**Exercise aim**:
All that should come back is the lines of the data below from the one containing "Instruction: Click the Locatários person icon" to the one containing "Choose the Image", inclusive, exactly as they stand.

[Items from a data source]
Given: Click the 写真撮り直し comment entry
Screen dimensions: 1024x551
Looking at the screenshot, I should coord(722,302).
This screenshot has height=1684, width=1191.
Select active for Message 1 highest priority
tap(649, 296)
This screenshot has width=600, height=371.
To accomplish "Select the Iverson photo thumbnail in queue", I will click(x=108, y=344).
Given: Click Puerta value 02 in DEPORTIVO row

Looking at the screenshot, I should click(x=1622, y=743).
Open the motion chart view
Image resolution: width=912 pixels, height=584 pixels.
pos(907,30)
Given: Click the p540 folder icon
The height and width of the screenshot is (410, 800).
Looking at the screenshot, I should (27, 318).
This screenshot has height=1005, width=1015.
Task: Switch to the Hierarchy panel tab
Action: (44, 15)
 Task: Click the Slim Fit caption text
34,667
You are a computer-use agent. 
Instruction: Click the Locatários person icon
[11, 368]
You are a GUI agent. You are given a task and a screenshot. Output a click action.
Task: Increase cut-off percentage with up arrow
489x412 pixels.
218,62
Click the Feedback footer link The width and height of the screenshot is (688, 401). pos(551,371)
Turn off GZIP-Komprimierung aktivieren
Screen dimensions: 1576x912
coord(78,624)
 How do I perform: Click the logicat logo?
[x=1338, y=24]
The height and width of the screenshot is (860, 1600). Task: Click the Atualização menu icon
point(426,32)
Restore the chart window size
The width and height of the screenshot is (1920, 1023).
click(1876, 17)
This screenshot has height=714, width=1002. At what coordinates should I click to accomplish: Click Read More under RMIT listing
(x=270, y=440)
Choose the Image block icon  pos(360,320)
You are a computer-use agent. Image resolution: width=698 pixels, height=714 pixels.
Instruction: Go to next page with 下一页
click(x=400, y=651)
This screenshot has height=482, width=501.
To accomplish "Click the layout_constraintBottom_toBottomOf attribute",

**Exercise solution**:
Instruction: Click the Locatários person icon
[11, 368]
You are a GUI agent. You are given a task and a screenshot. Output a click action.
Task: Increase cut-off percentage with up arrow
489x412 pixels.
218,62
Click the Feedback footer link The width and height of the screenshot is (688, 401). pos(551,371)
Turn off GZIP-Komprimierung aktivieren
Screen dimensions: 1576x912
coord(78,624)
 How do I perform: Click the logicat logo?
[x=1338, y=24]
The height and width of the screenshot is (860, 1600). Task: Click the Atualização menu icon
point(426,32)
Restore the chart window size
The width and height of the screenshot is (1920, 1023).
click(1876, 17)
This screenshot has height=714, width=1002. At what coordinates should I click to accomplish: Click Read More under RMIT listing
(x=270, y=440)
Choose the Image block icon  pos(360,320)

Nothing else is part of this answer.